The Local Government Association (LGA) is calling for greater funding for highways maintenance, for which councils’ funding will have been cut by 20% by 2015.
Research from the RAC showed the Government collects around £38bn each year through Vehicle Excise Duty, fuel duty and VAT on fuel.
Cllr Peter Box, chair of the LGA’s Economy and Transport Board, said: “Councils are on the side of hard-pressed motorists, keeping a lid on parking charges and fixing more potholes than ever before, in the face of deep funding cuts imposed by the Government.
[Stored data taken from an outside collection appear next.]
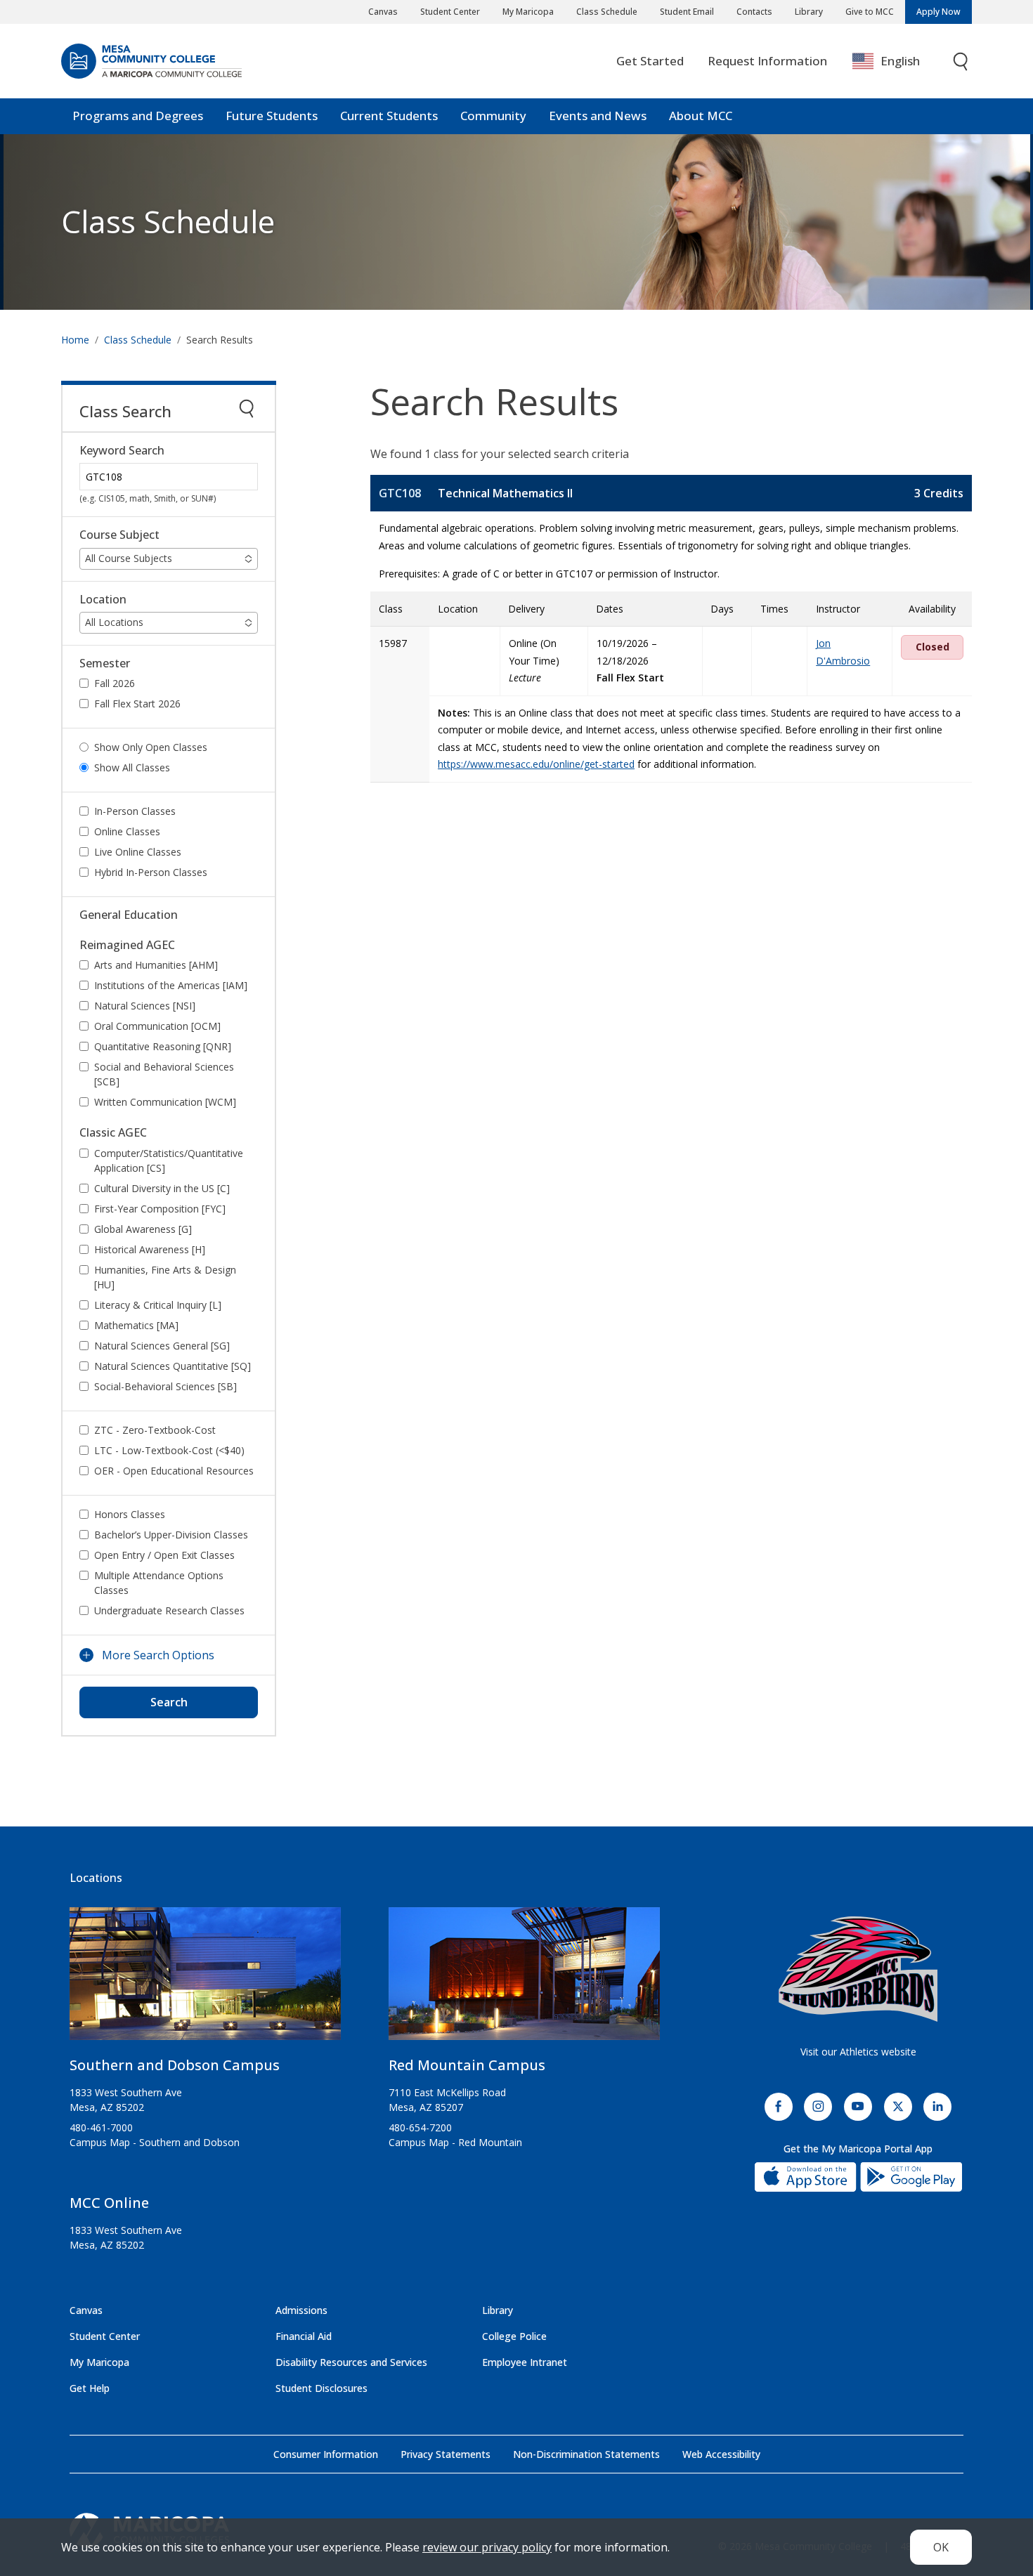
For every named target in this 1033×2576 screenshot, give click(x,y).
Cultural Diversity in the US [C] (162, 1188)
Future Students (272, 115)
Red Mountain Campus (467, 2064)
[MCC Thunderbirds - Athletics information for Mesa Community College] (858, 1969)
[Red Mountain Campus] (524, 1979)
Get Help (90, 2388)
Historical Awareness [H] (149, 1249)
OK (941, 2547)
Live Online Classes (137, 851)
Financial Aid (303, 2336)
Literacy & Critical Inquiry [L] (157, 1305)
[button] (168, 559)
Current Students (389, 115)
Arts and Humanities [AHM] (156, 965)
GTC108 (400, 493)
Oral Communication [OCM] (157, 1026)
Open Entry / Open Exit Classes (164, 1555)
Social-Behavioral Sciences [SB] (165, 1386)
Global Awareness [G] (143, 1229)
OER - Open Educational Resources (174, 1470)
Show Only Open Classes (150, 747)
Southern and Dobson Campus (175, 2064)
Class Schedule (606, 12)
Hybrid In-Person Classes (150, 872)
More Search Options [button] (158, 1655)
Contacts (754, 12)
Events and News (598, 115)
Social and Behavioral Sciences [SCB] (164, 1074)
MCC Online (109, 2202)
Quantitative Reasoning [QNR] (162, 1046)
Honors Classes (129, 1514)
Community (493, 115)
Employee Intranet (524, 2362)
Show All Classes (132, 767)
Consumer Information (325, 2454)
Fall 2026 (114, 683)
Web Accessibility (721, 2454)
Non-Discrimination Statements (586, 2454)
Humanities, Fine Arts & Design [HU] (165, 1277)
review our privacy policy (487, 2547)
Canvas (383, 12)
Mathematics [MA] (136, 1325)
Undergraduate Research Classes (169, 1610)
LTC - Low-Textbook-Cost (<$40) (169, 1450)
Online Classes (127, 831)
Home (75, 339)
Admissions (301, 2310)
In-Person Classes (135, 811)
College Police (514, 2336)
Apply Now (938, 12)
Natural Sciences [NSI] (144, 1005)
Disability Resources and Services (351, 2362)
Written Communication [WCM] (165, 1102)
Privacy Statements (445, 2454)
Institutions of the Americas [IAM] (170, 985)
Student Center (450, 12)
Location (102, 599)
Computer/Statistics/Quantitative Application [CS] (168, 1160)
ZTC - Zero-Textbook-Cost (155, 1430)
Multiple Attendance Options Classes (158, 1583)
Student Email (687, 12)
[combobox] (896, 61)
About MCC (700, 115)
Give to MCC (869, 12)
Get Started (650, 61)
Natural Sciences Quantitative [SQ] (172, 1366)
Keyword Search (121, 450)
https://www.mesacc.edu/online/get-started (536, 764)
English (900, 61)
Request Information (767, 61)
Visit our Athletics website (858, 2051)
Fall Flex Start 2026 (137, 703)
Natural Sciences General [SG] (162, 1345)
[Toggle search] (961, 61)
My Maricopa (528, 12)
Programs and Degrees (137, 115)
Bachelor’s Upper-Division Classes (171, 1534)
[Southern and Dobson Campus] (205, 1979)
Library (809, 12)
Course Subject (119, 535)
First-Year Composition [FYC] (160, 1208)
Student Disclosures (321, 2388)
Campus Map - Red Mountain (455, 2142)
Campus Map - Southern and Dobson (155, 2142)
“The stark reality is that the average car driver is paying 30 times more to fill the Treasury’s coffers to use a transport system that is crumbling under decades of underfunding.
“The backlog in repairs is growing longer each year with the town hall bill to clear it at £10.5bn and rising. That is why councils now need increased and consistent highways funding to invest in the widespread resurfacing projects desperately needed for a long-term improvement.”
A BBC survey last week showed that road maintenance and potholes were causing huge concern to the public – they were the area of public services that by far the most people thought had got worse in the last five years.